Ты стоял перед маленьким окошком, через которое в палату падал солнечный свет. Твоё лицо было направлено к его ярким лучам, ты держался пальцами за решётчатую раму.

— Мы откроем свой дом моды, Пьер. И управлять им будешь ты. — Мне казалось, ты мог слиться с лучами солнца, растворившись в них и став частью их света. Покинув свою темницу…

— Но как же так… Ив?

— Так и будет.

В тот момент, когда я принёс тебе ту новость, я ожидал услышать всё что угодно, но только не это. Если я сам и думал о чём-то подобном, то не представлял, что ты можешь согласиться на эту авантюру, сопряжённую с таким риском и с полным отсутствием каких-то гарантий.

— Ты уверен, что хочешь этого? — меня тронуло и одновременно напугало твоё желание отдать мне в руки сразу всю власть.

— Я знаю, что ты справишься с этим.

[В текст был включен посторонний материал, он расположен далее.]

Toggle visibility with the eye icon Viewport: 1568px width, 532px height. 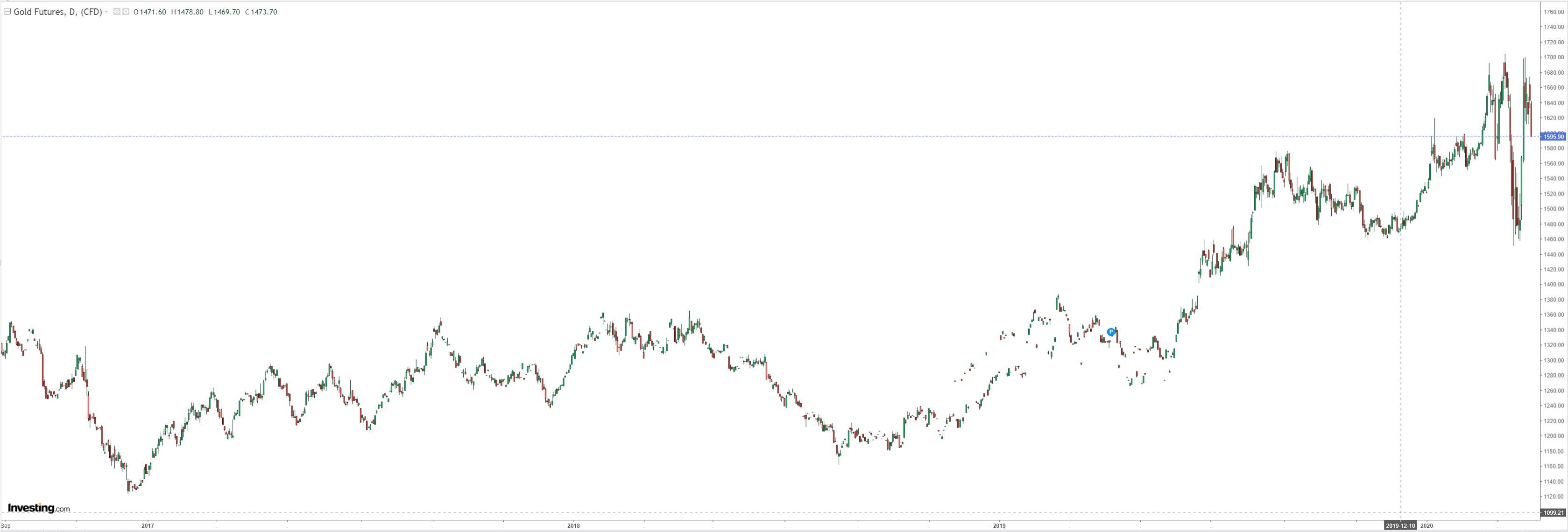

А я нет. Я хочу быть независим в своей работе, но без тебя мне будет трудно достичь этого…

Я часто задавал себе вопрос: стал бы я тем, кем стал, без тебя? Иногда мне казалось, что да. Возможно, у меня изначально были необходимые ресурсы и способности, но вот вопрос: воспользовался ли бы я ими в полной мере? Ты поверил в меня. Ты доверил мне нашу судьбу. И я не мог тебя подвести.

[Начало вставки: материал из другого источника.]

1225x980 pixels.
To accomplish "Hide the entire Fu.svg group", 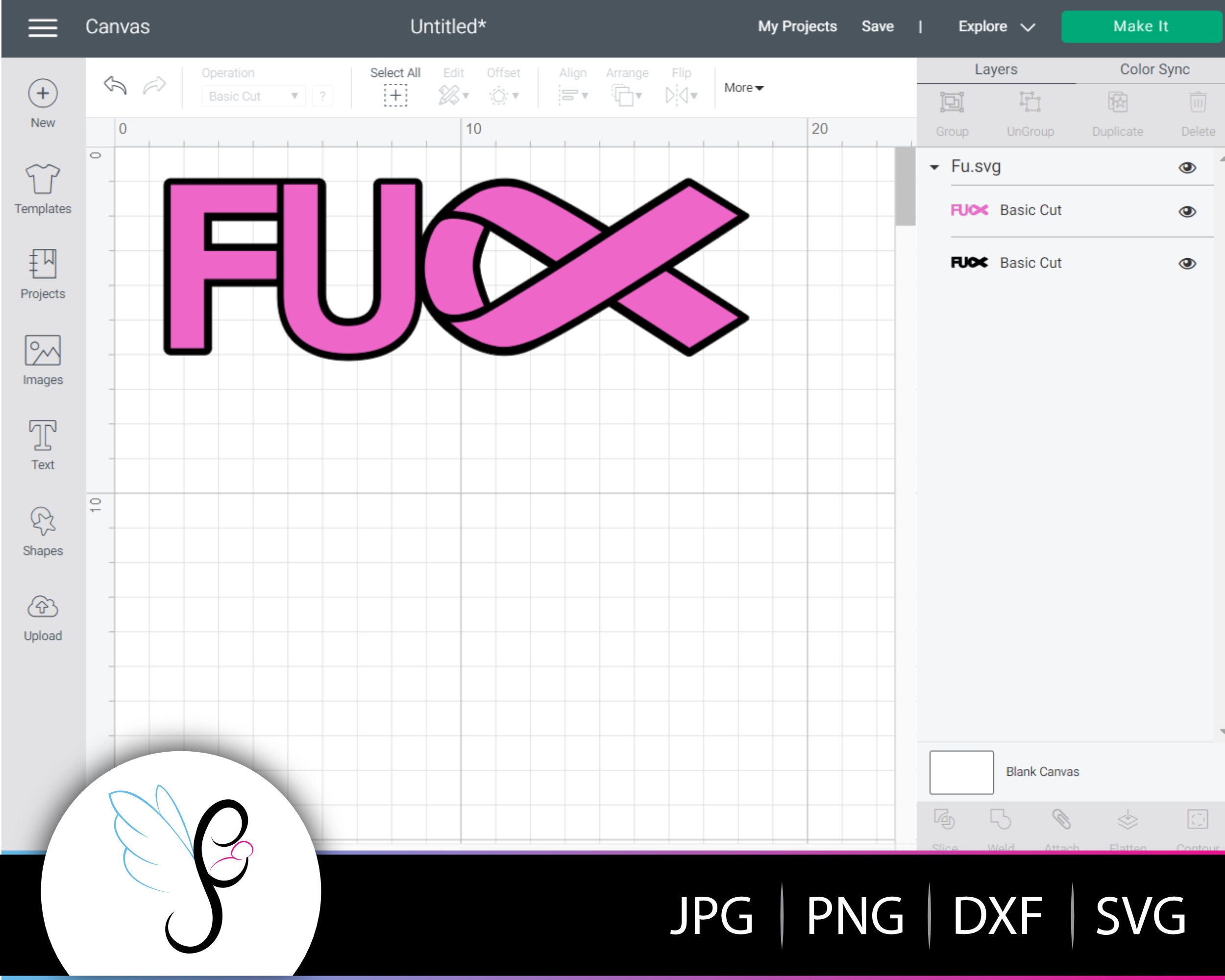I will 1186,167.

Раньше я верил, что любовь, подобна ящику Пандоры, который влюблённый открывает в другом человеке. Но оказалось, что этим ящиком становишься ты сам. Ты сам обнаруживаешь в себе доселе невиданные черты характера и способности. До встречи с тобой я считал себя достаточно успешным человеком, но уровень моих притязаний изменился с момента, как мы соединили свои жизни. Наш бизнес всегда имел для меня особую ценность именно потому, что он был нашим. Твоим и моим.

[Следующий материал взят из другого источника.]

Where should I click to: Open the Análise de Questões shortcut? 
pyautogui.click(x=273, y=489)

История с домом Диора, суд, поиск денег, борьба за свои права нас многому научили. Из Валь де Грас ты вернулся, готовый продолжать работать, но вернулся другим человеком. Ты не стал жёстче на первый взгляд, но из твоих глаз ушла прежняя открытость и озорство. Ты чувствовал себя преданным, хотя и не говорил об этом. Собственное дело обошлось нам обоим дороже, чем мы оба рассчитывали. И дело было вовсе не в деньгах. Я понимал, что невозможно подняться на вершину и остаться с чистой совестью, но отныне всю грязную работу я был готов взять на себя. Забирая тебя из госпиталя, похудевшего до состояния скелета, еле держащегося на ногах, с потухшим взглядом, я дал себе обещание, что больше не позволю никому тебя забрать. Я стану жестоким, если надо. Я буду первым бить противника, если понадобиться тебя защитить. Когда мы выиграли суд и нашли деньги, когда попытка увенчалась успехом, ты предложил заключить договор. Это было обещание, которое мы дали друг другу, как брачную клятву: что бы ни происходило с нами в дальнейшем, если будет стоять вопрос выбора, каждый из нас всегда будет действовать в интересах другого. И если мы не сможем быть верны друг другу, то будем верны нашему общему делу. Тогда, давая это обещание, мы оба не представляли, к каким последствиям приведёт его исполнение. Да, мы оставались верны ему до конца.